You’ve also worked as a translator. What do you think about the power translators play and in bridging divides, especially right now when the world feels so closed off?
Honestly, literature, without translation, doesn’t mean much to me. Even “normal times,” when there is no pandemic, the concept of “national literature” feels a little bit myopic and claustrophobic to me. My reading lists have always been very eclectic. From a very young age, I read books in translation, as well as those written originally in Persian. And it was not just me, it was not like my personal choice. The Iranian literary market in general is more open to translations. Some statistics I have from a few years back say that about 20 percent of all titles published in Iran in 2013 were in translation, and it doesn’t seem like the number has dropped in the past year. Now, if you compare that number with the famous three percent in the U.S., that tells you something about the status of translation in the two literary scenes. In that sense, not much has changed for me personally. Actually, all the books I’m reading now are in translation. But maybe one function of translation we could think about is the way it shows how literature of other cultures have reacted to similar problems we are dealing with. To give an example, our pandemic situation is not something that’s happening for the first time in the world. Giovanni Boccaccio’s The Decameron is, famously, a collection of tales from 14th century Italy, ironically. There’s a number of people taking shelter in a villa to escape the Black Death, and they’re telling each other tales. I’m not suggesting that we should take medical advice from 14th century Italian manuscripts, but it’s good to know that there were other people in the world that had similar experiences. More recently, there was The Plague by Albert Camus and José Saramago’s Blindness that talk about afflictions that affect a big population. These are just a few examples of how other writers and other cultures have seen and felt situations similar to ours, and they come to us through translation.
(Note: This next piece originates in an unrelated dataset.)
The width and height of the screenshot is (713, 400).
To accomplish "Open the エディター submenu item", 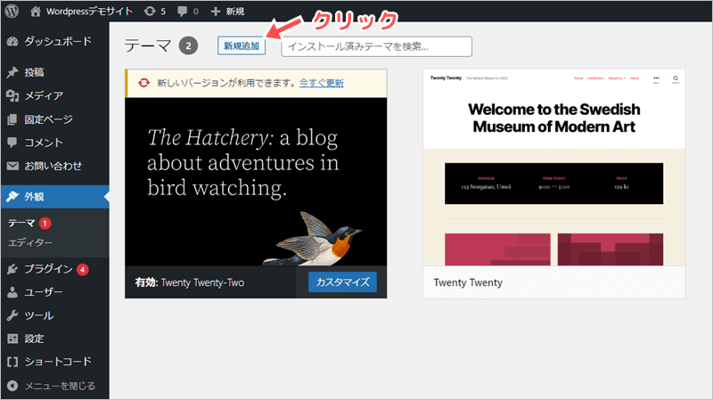I will (x=30, y=242).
Authors have often taken advantage of moments of global pandemic or panic to actually write some of their greatest works, even if they have nothing to do with disease. Are you finding that you are able to write right now?
I do find myself able to write in this situation. I am not writing at this moment, because I’m busy with schoolwork and a lot of events happening around the publication of the novel. But there’s one thing that hasn’t changed that drastically about my life, and it’s the fact that since I moved here to the U.S., I don’t have that large of a network of friends and family, so it kind of feels like in the past couple of years, I have lived a kind of hermit-like life that a lot of us are experiencing right now. Of course, it’s much more restricted and limited right now, but the change has not been as drastic for me as for a lot of other people around me.